* Extract
○ ○ ○

Word to the Wise
Tuesday, August 1, 2023 - Tuesday in the 17th Week in Ordinary Time
[Exod 33:7-11; 34:5b-9, 28 and Matt 13:36-43]The Lord used to speak to Moses face to face, as one man speaks to another......So Moses stayed there with the Lord forty days and forty nights, without eating any food or drinking any water, and he wrote on the tablets the words of the covenant, the ten commandments. [Exodus]
AUGUST 1 ST. ALPHONSUS LIGOURI cssr
The "forty days and forty nights," complete with fasting from food and drink, in intimate conversation with God, followed by writing down the covenantal ten commandments, rings a bell in my mind. At the beginning of his ministry, Jesus went into the desert, fasted forty days and forty nights, and upon returning ascended a mountain, sat down like a teacher and delivered his "new law." "You have heard that it was said.....but I say to you!"

○ ○ ○

* Supplied records
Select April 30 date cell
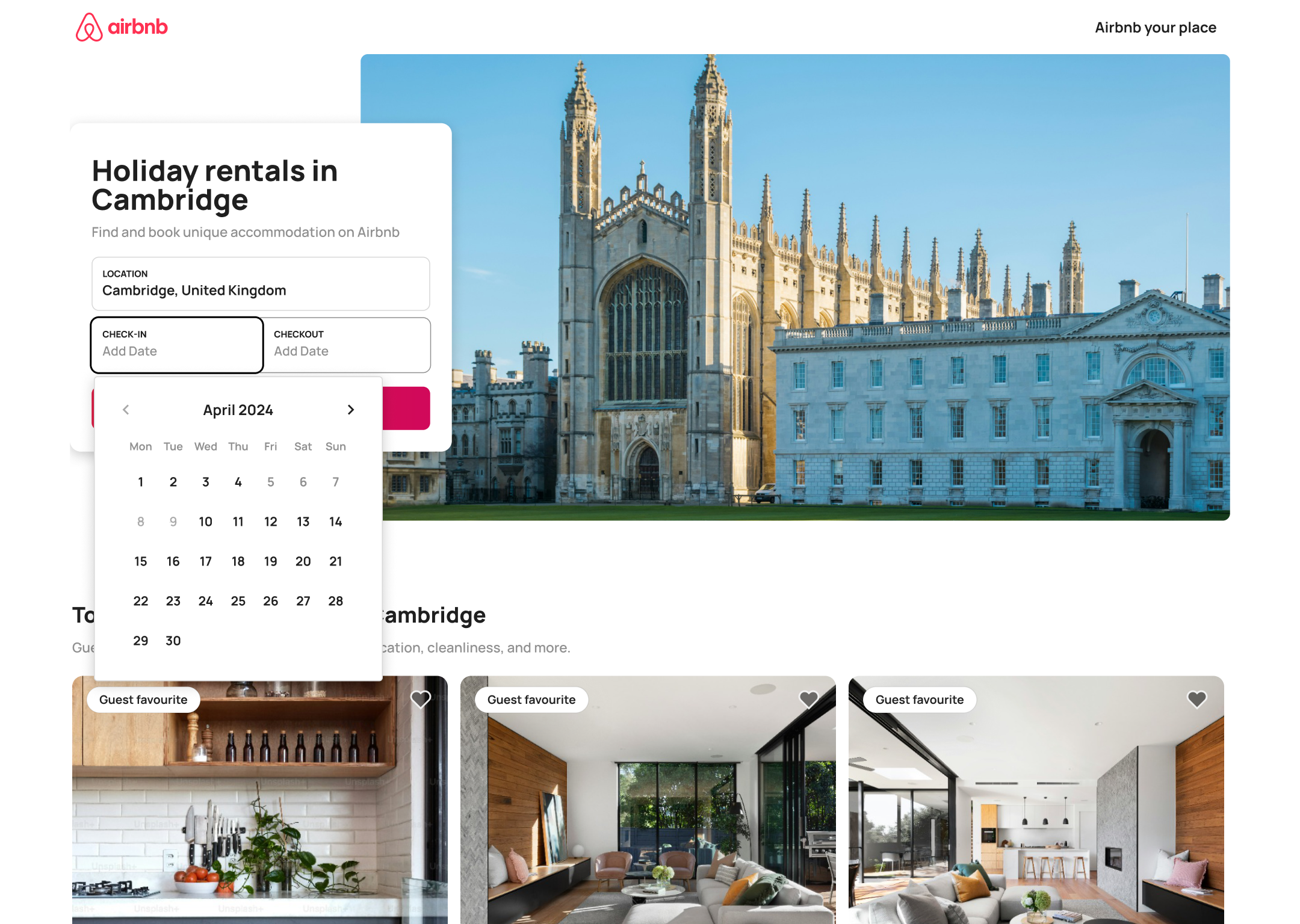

○ ○ ○

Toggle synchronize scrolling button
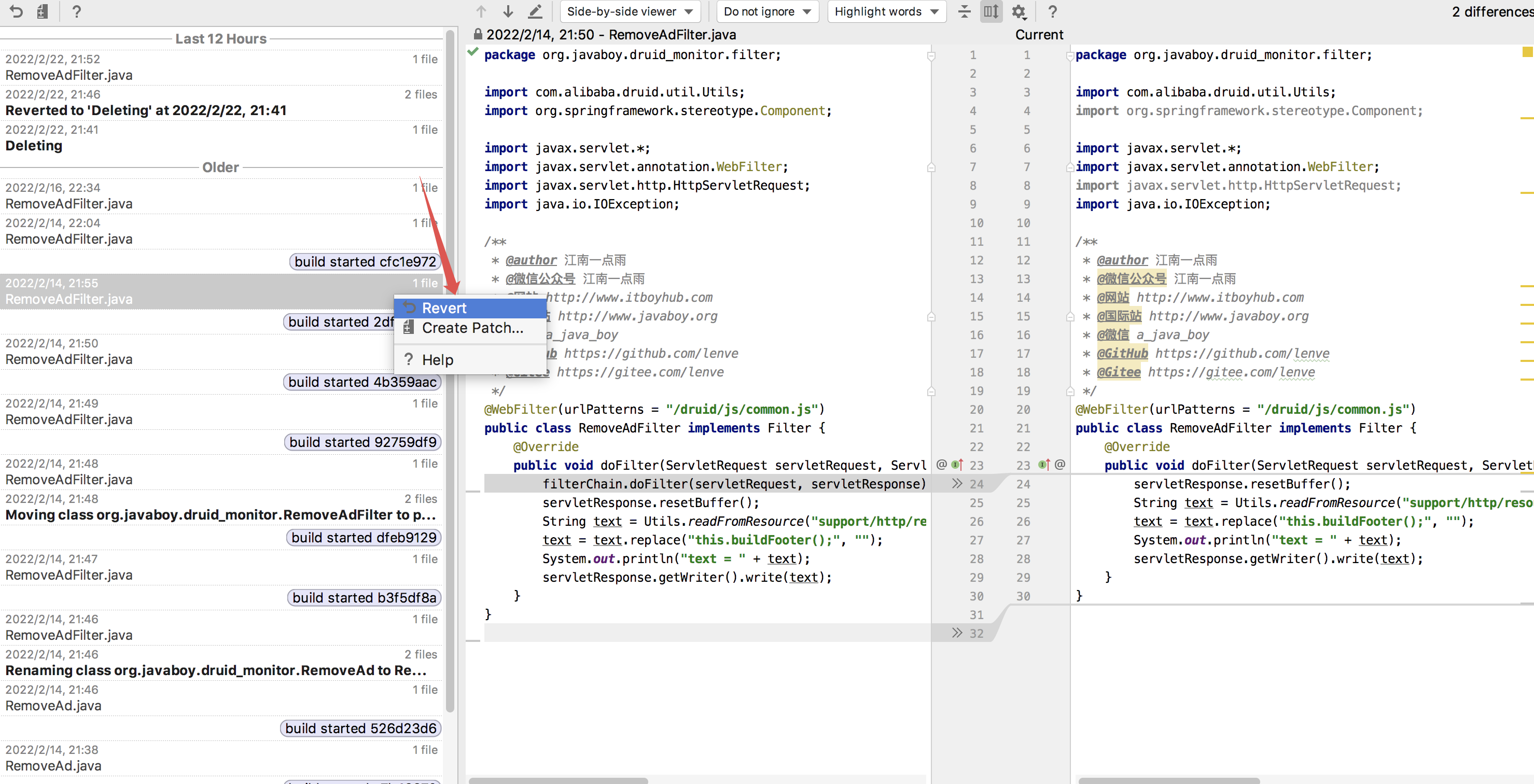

○ ○ ○

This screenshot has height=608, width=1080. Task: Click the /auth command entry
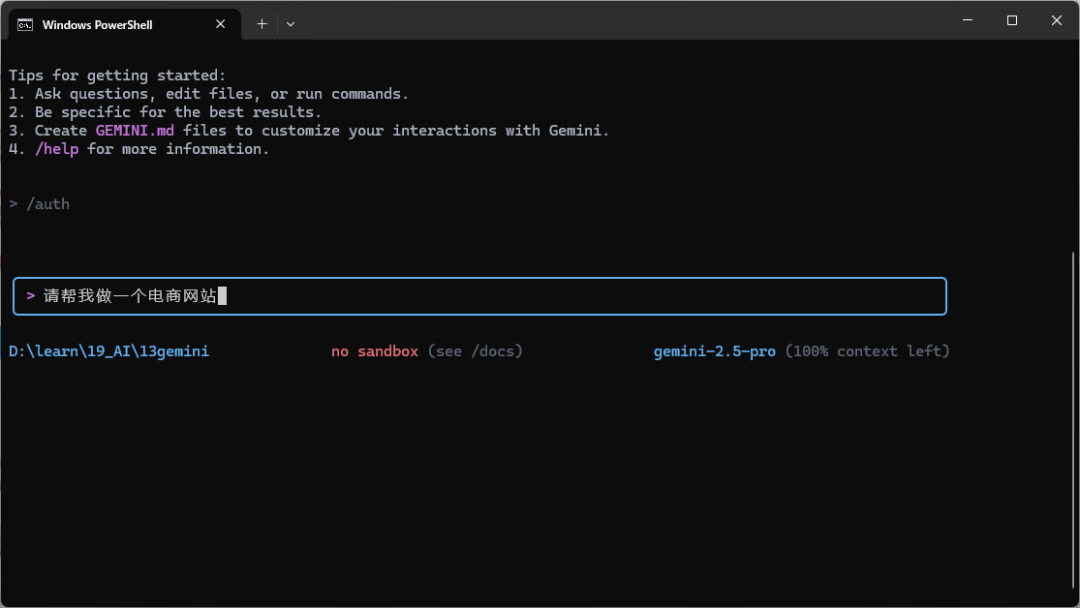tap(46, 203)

○ ○ ○

Carry on the Word to the Wise reflection on Moses' forty days with the Lord, picking up after its final sentence.

* Exercise response
In the Gospel According to Matthew, Jesus is indeed portrayed like a "new Moses," establishing a covenant that emphasizes the two greatest precepts of the Mosaic Law: love of God and love of neighbor. But the "Torah," (the first five books of the Old Testament, a/k/a the Pentateuch) contains 631 "precepts" and not just ten commandments. Those precepts weren't handed down on Mt. Sinai. They represented the efforts of the Chosen People to carry out and live with the Ten Commandments. Those precepts became a problem later on when Gentile converts began accepting Christianity, and created separation between Jewish and Christian faiths.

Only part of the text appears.